Wednesday, October 10, 2007

With the BYE week, you have time to read this...

Q-BALLS

Jay Cutler, aka Pumpkin Pie, aka our favorite NFL Pastry, is a smart dude. He’s got a cannon arm and a tough physical frame; but let’s not beat around the bush...Vanderbilt is not some shady, cushy, “Rocks for Jocks 101” football machine that gives athletes a free ride just for showing up. Pumpkin Pie actually had to go to real classes and maintain a GPA to stay eligible. To the point: Vanderbilt is a great university. It is not a great football school.

Cutler lost a lot in college. Vanderbilt is to 1-A college football as the Atlanta Hawks are to basketball. Despite Cutler’s record-setting numbers at QB and some close, thrilling games for Vandy, the school was an abysmal 11-35 during his stay. In high school, Cutler’s team romped most of the time, going 26-1 in his last two years and outscoring their opponents by a ratio greater than 8-1, including one game that went 90-0. The guy even played Iron-man football at times, snagging several INTERCEPTIONS on the other side of scrimmage.

What we’re getting at: Pumpkin Pie is strong, he’s smart, and he’s certainly no sissy. However, he’s rarely been in the kind of situations where he can develop a sort of arrogant confidence in himself and in his ability to win no matter the odds.
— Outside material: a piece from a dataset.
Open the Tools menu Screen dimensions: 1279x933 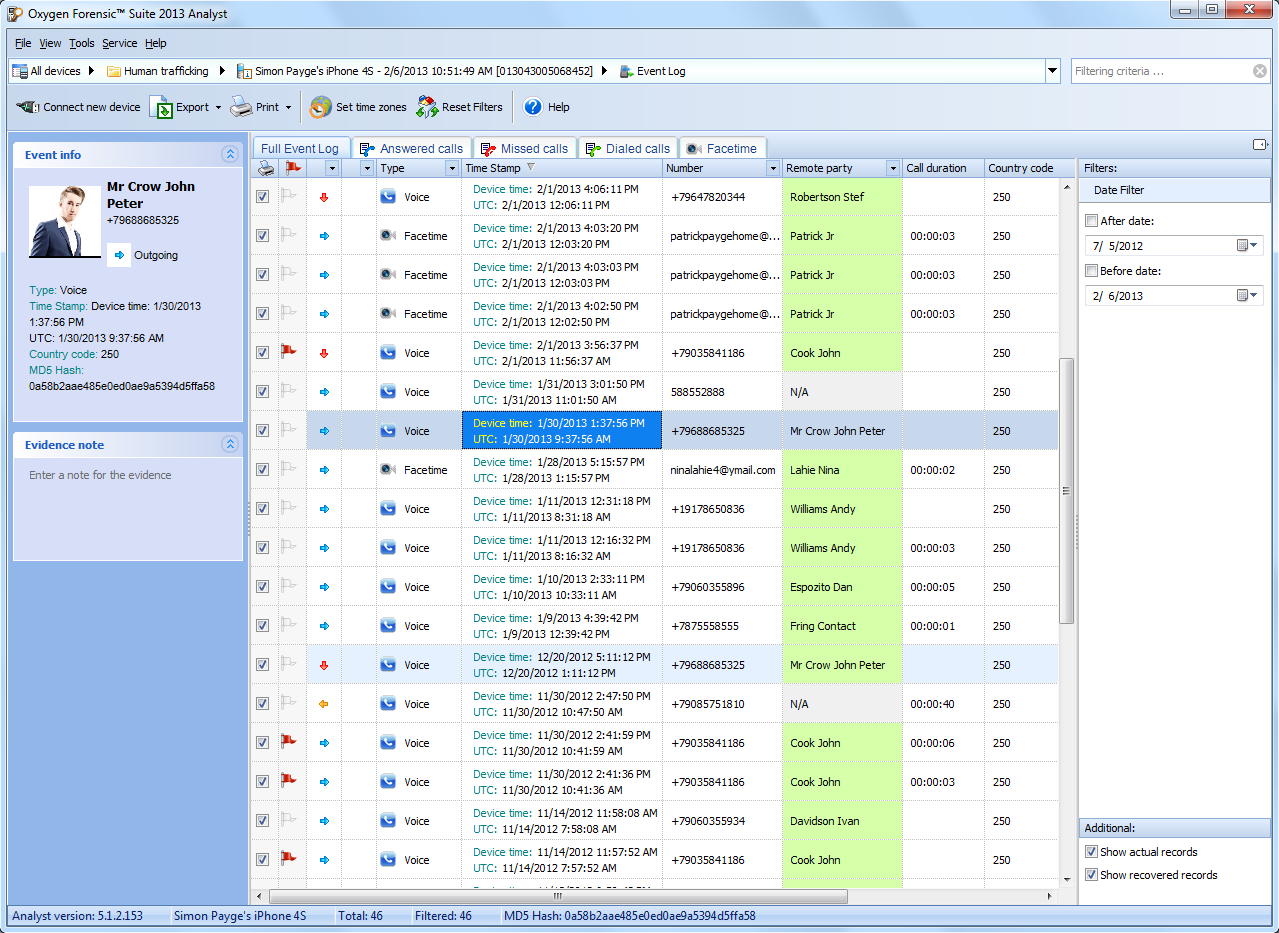pyautogui.click(x=81, y=43)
Pumpkin’s alma mater, Heritage High, is the football powerhouse of its region, beating up southwest Indiana’s PAC conference for ten years running. He didn’t have to face much adversity in high school as an efficient star component of an already-loaded team. At Vanderbilt, his team consisted of few stars and many true student-athletes. While Cutler kept them in many games, the Vanderbilt Commodores knew (especially in Cutler’s first 3 years) that losing was the most likely outcome; maybe anything could happen if they put up a fight and tried to keep it close but more likely not. That’s not how championship players are forged, no matter how you slice it.
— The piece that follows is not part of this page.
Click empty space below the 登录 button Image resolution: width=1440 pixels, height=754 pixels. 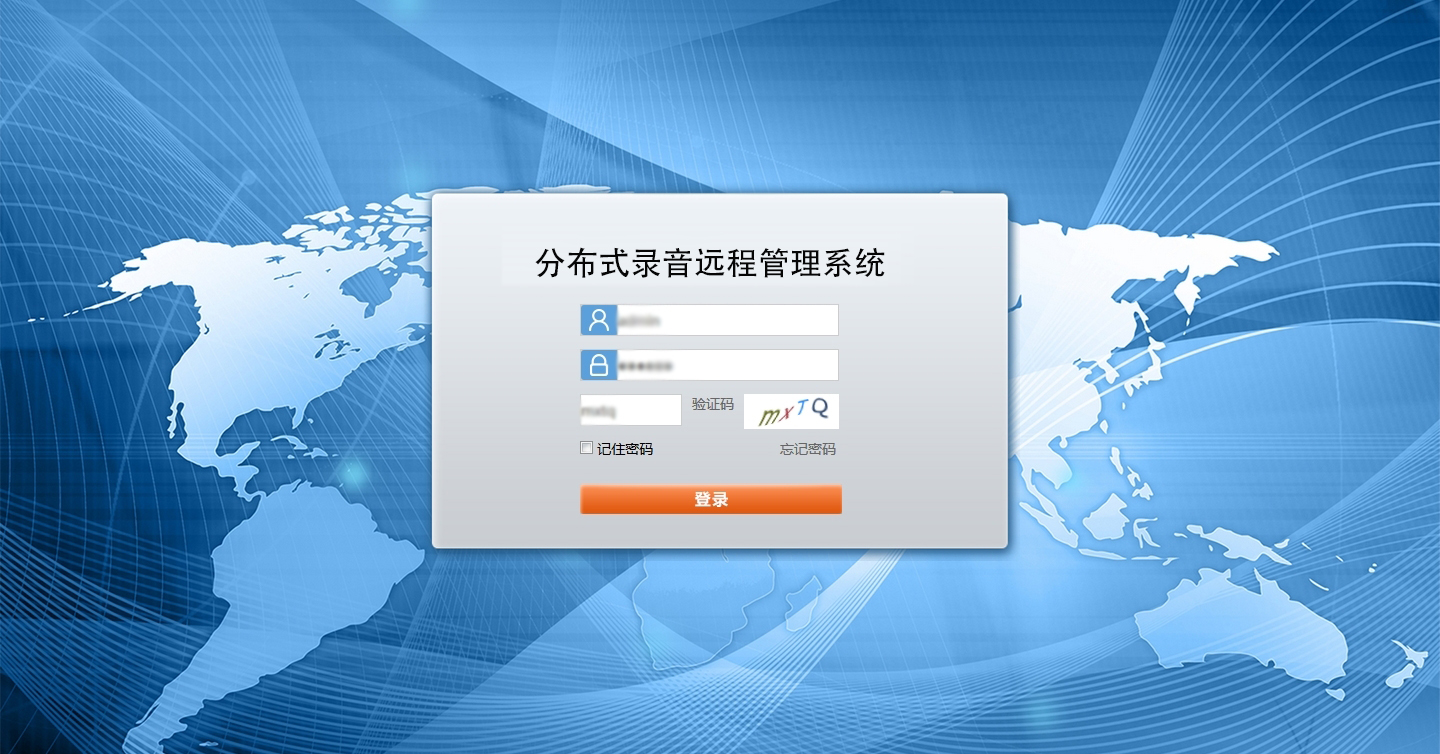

We’ve obviously never played pro ball, but we’ve been on amateur teams in several sports and we can tell you what you may already know: if your team is bad, you FEEL it. Even if you’re the best QB, pitcher, or point guard in the city, if your team isn’t good enough to beat a better team you’re going to feel it like a flu coming on. It gets into your head no matter who you are, whether you’re Jay Cutler or Jay Nobody. In the movie “The Natural,” Roy Hobbs’ team hires a quack hypnotist to help get a team out of its losing streak. Although the approach is asinine and rejected by the players, the quack makes a point: “Losing is a disease.” That one part was absolutely true. Just because some players are stronger than others doesn’t mean they can’t be affected by losing attitudes.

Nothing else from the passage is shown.